WORK TO DO ->
1. Decide whether each statement agrees with the NOLMEMS passage below, answering yes or no and quoting the words of the passage that settle it: (a) The light reflected from the mirrors is collimated by a single lens. (b) A laser beam reads the joint information on the SLM. (c) The output of the NOLMEMS device is the restored image without any further transform.
2. Carry on the NOLMEMS passage below by writing what comes after its final sentence.

START PAGE EXTRACT

We propose dynamic range compression deconvolution by a new nonlinear optical limiter micro-electro-mechanical system (NOLMEMS) device. The NOLMEMS uses aperturized, reflected coherent light from optically addressed, parabolically deformable mirrors. The light is collimated by an array of micro-lenses. The reflected light saturates as a function of optical drive intensity. In this scheme, a joint image of the blurred input information and the blur impulse response is captured and sent to a spatial light modulator (SLM). The joint information on the SLM is read through a laser beam and is Fourier transformed by a lens to the back of the NOLMEMS device. The output from the NOLMEMS is Fourier transformed to produce the restored image. We derived the input-output nonlinear transfer function of our NOLMEMS device, which relates the transmitted light from the pinhole to the light intensity incident on the back side of the device, and exhibits saturation. We also analyzed the deconvolution orders for this device, using a nonlinear transform method. Computer simulation of image deconvolution by the NOLMEMS device is also presented.

END PAGE EXTRACT
START SUPPLIED ENTRIES

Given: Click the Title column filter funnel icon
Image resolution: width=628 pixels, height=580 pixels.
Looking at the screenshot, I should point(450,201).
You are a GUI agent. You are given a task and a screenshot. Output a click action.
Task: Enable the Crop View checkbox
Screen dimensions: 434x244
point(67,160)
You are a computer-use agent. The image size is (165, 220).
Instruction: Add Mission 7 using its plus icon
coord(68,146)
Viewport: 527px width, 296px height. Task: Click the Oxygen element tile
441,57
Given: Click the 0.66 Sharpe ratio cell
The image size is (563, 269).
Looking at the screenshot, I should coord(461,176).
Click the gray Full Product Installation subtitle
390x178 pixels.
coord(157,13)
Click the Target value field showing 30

END SUPPLIED ENTRIES
START SUPPLIED ENTRIES

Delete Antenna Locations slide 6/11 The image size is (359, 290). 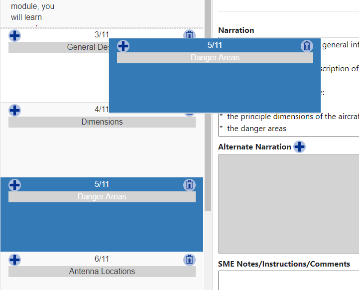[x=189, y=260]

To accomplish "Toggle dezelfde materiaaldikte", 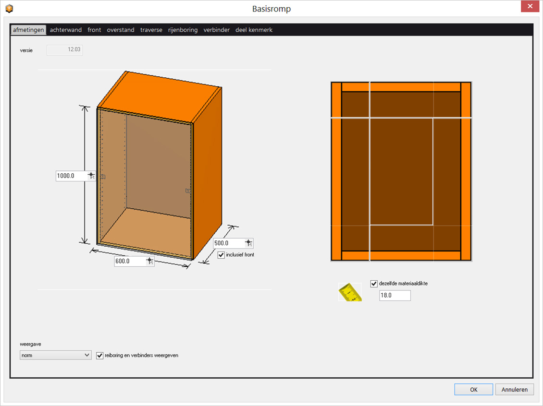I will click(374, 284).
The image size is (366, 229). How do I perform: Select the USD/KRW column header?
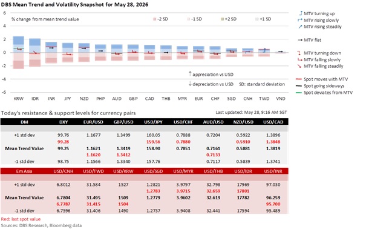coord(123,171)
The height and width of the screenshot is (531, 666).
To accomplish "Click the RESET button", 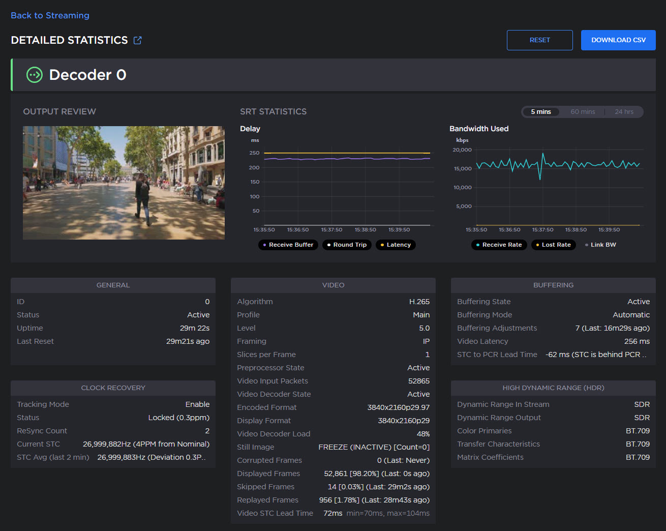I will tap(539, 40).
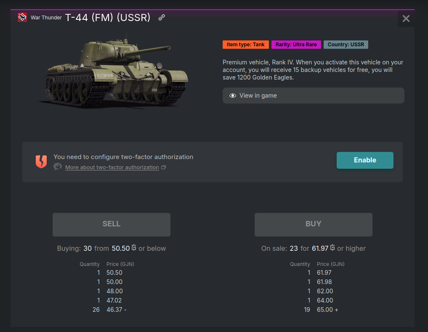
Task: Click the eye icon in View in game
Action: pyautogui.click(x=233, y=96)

END SUPPLIED ENTRIES

EXPECTED RESPONSES ->
1.
(a) No: "The light is collimated by an array of micro-lenses."
(b) Yes: "The joint information on the SLM is read through a laser beam"
(c) No: "The output from the NOLMEMS is Fourier transformed to produce the restored image."

2.
Paper Details

Date Published: 3 May 2007
PDF: 8 pages
Proc. SPIE 6556, Micro (MEMS) and Nanotechnologies for Defense and Security, 65560B (3 May 2007); doi: 10.1117/12.719619
Show Author Affiliations
Jed Khoury, Air Force Research Lab. (United States)
Charles L. Woods, Air Force Research Lab. (United States)
Bahareh Haji-saeed, Univ. of Massachusetts, Lowell (United States)
Solid State Scientific Corp. (United States)
Sandip K. Sengupta, Univ. of Massachusetts, Lowell (United States)
William D. Goodhue, Univ. of Massachusetts, Lowell (United States)
John Kierstead, Solid State Scientific Corp. (United States)


Published in SPIE Proceedings Vol. 6556:
Micro (MEMS) and Nanotechnologies for Defense and Security
Thomas George; Zhongyang Cheng, Editor(s)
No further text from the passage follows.